Lettre à mon corps
Jusqu'à maintenant, je ne t'avais pas trop écouté. Je te demandais de pédaler, marcher, monter les escaliers et tu le faisais sans rechigner. En fait, je ne t'ai pas trop écouté car tu ne te manifestais pas ou si peu. Je commandais, tu exécutais. Tel était notre partenariat. Mais sur le chemin, tout a changé : l'autre jour à Figeac, tu t'es manifesté : un aiguillon sur le dessus du pied, vif mais bref, peut-être trop bref. Nous cheminions depuis vingt jours: le mal ne pouvait être que passager. Ce fut mon erreur.
Deux jours plus tard, nouvel avertissement, un peu plus ferme et plus durable. Là aussi, je t'ai ignoré.
Mais je dois te dire quand même que j'ai des circonstances atténuantes car la douleur est bien présente auprès des pèlerins. Beaucoup parlent de leurs ampoules, de leurs problèmes de genoux, de cheville mais continuent malgré tout et vivent avec cette douleur.
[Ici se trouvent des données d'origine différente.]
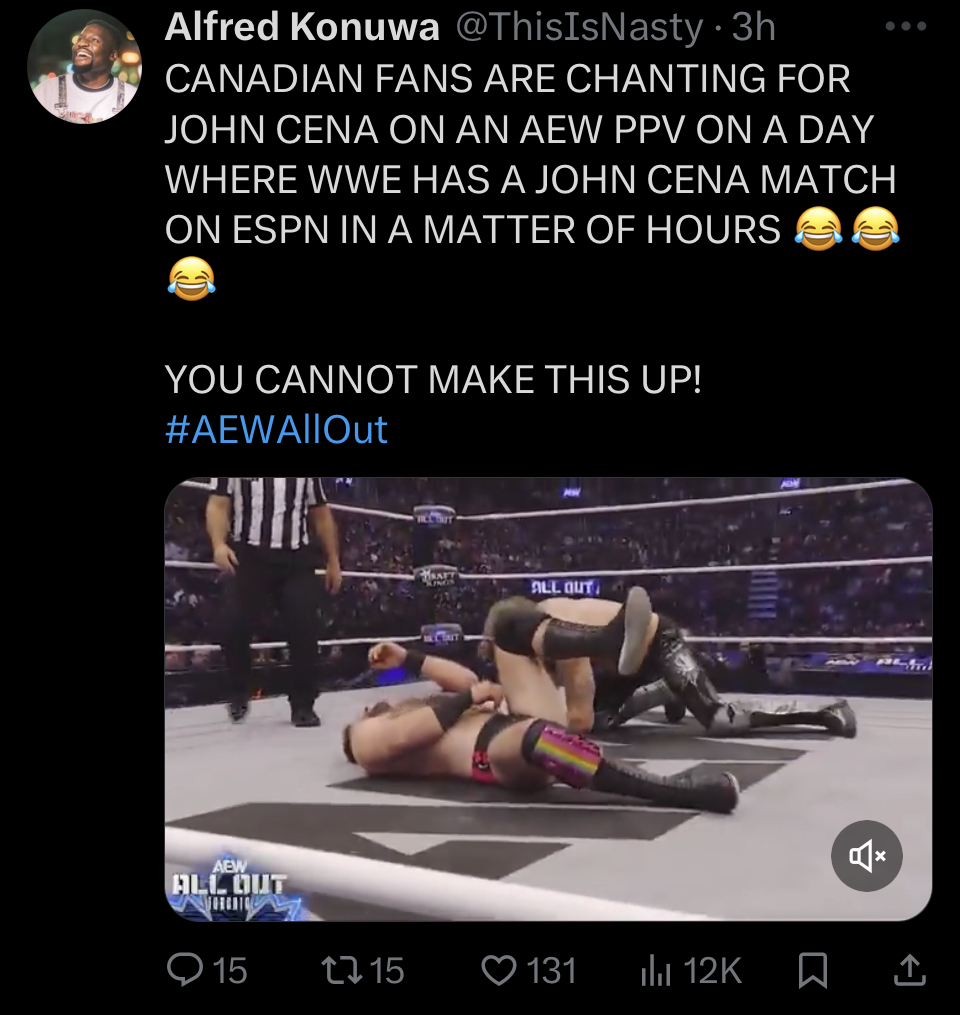960x1015 pixels.
Task: Open the #AEWAllOut hashtag link
Action: pyautogui.click(x=276, y=429)
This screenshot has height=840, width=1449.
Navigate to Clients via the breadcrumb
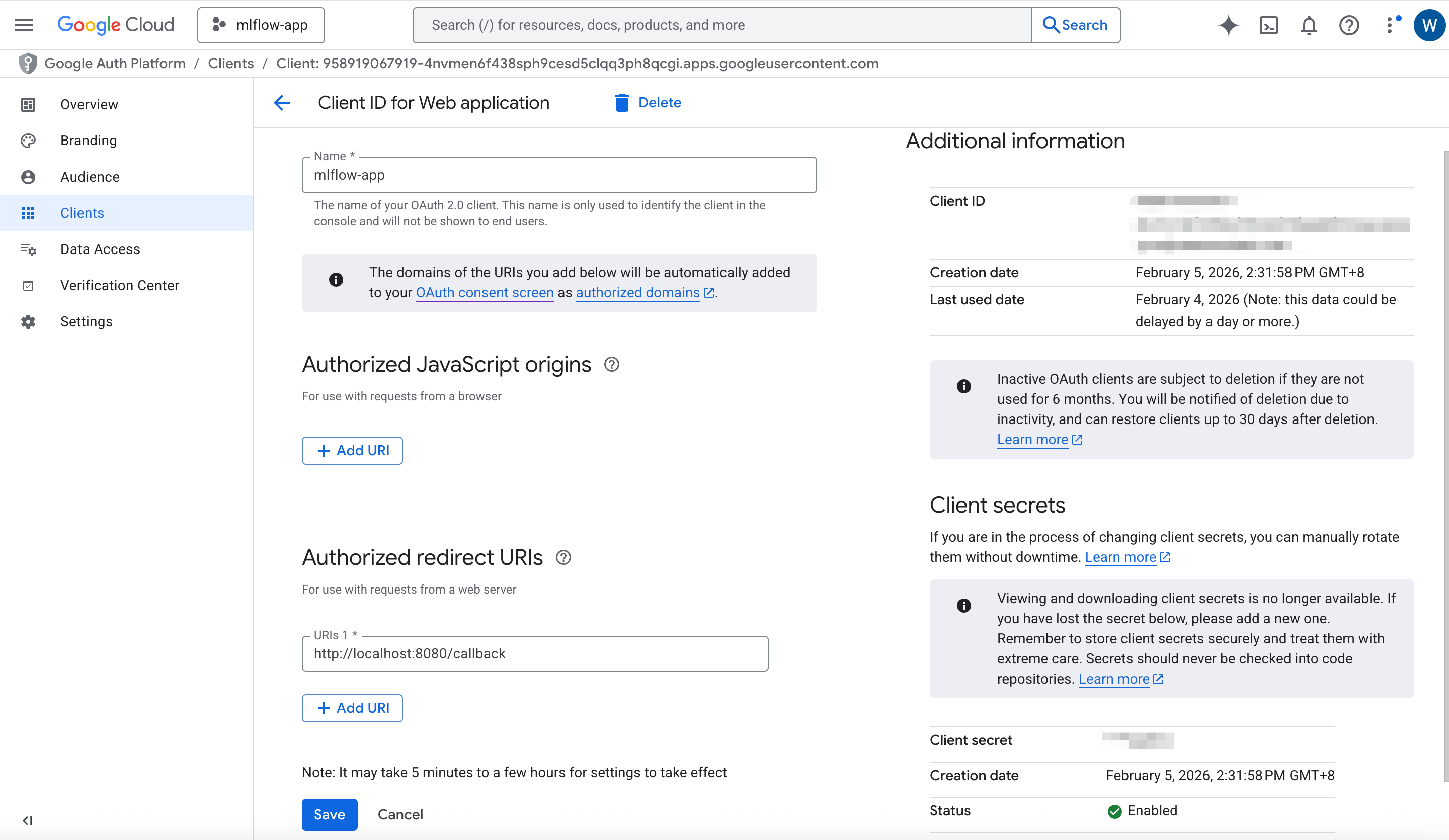(x=230, y=63)
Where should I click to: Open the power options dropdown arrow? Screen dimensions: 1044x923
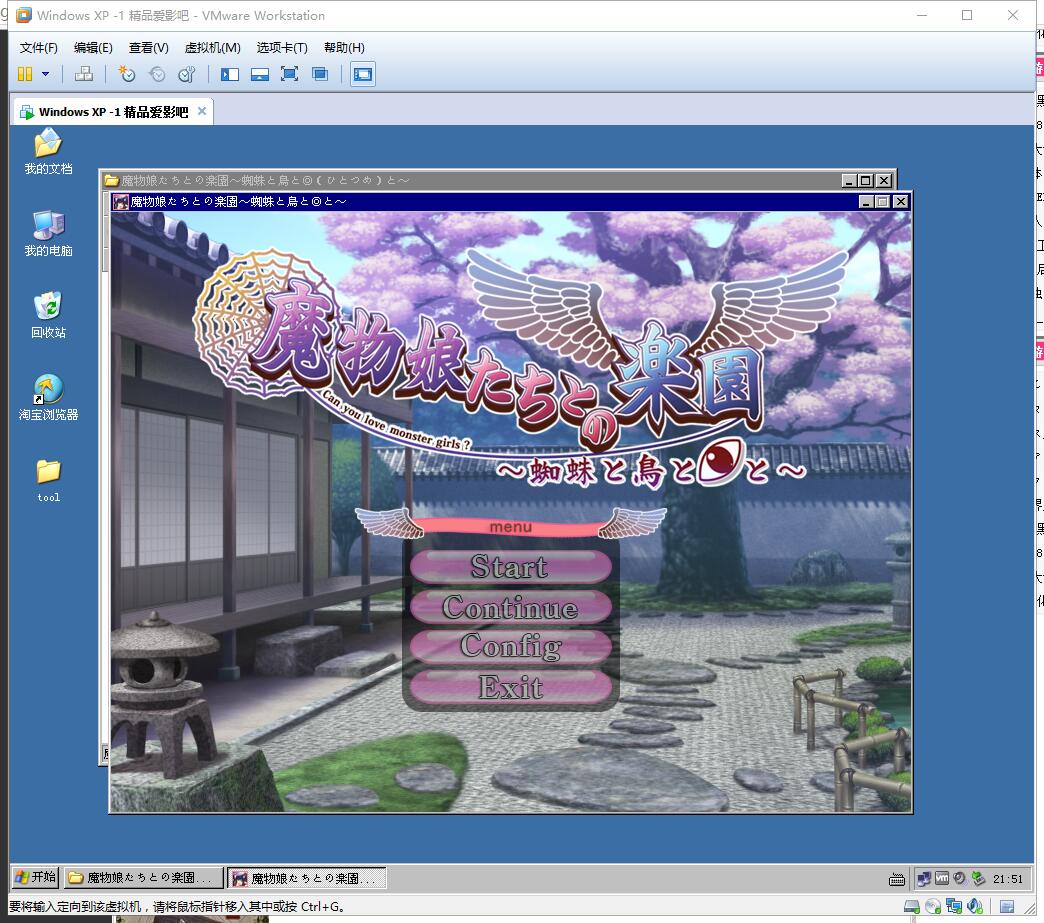45,74
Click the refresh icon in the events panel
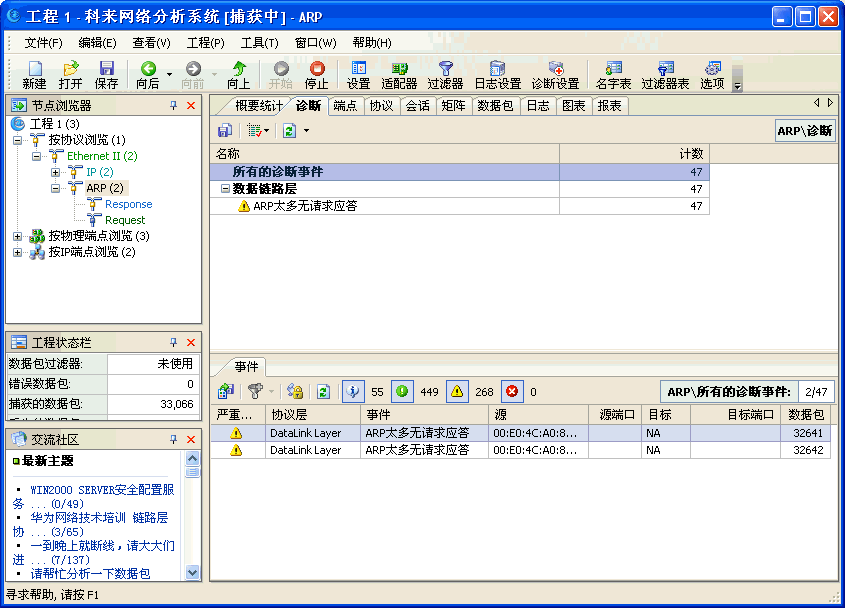845x608 pixels. (x=322, y=391)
Sur d'autres GR, la douleur n'est pas présente comme ici. On peine aussi dans les montées, les genoux souffrent dans les descentes mais elle est vite oubliée. Sur Compostelle, la douleur semble faire partie du chemin, peut-être à cause du côté pèlerinage ?
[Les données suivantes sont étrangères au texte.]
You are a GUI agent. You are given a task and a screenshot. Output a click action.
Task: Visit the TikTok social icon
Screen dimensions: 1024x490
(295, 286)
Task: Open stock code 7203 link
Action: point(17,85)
Puis juste avant Cahors, tu as dû en avoir eu marre de mon dédain à ton égard. Et là, je n'ai pas pu faire comme si tu n'existais pas. Je n'avais plus le choix. J'ai dû t'écouter en maudissant ma trop longue surdité, pourquoi t'ai-je ignoré si longtemps ?
Maintenant, je suis tout ouï. Au moindre murmure de ta part, je tends l'oreille. Et j'ai réduit ma vitesse, j'ai aussi réduit mon parcours quotidien.
Ce matin, perdu dans mes pensées, je me suis mis à accélérer mon pas.
Mais tout de suite, tu m'as rappelé à l'ordre. Douleur intense, immédiate. Me voilà à nouveau averti. Je ne peux plus t'ignorer.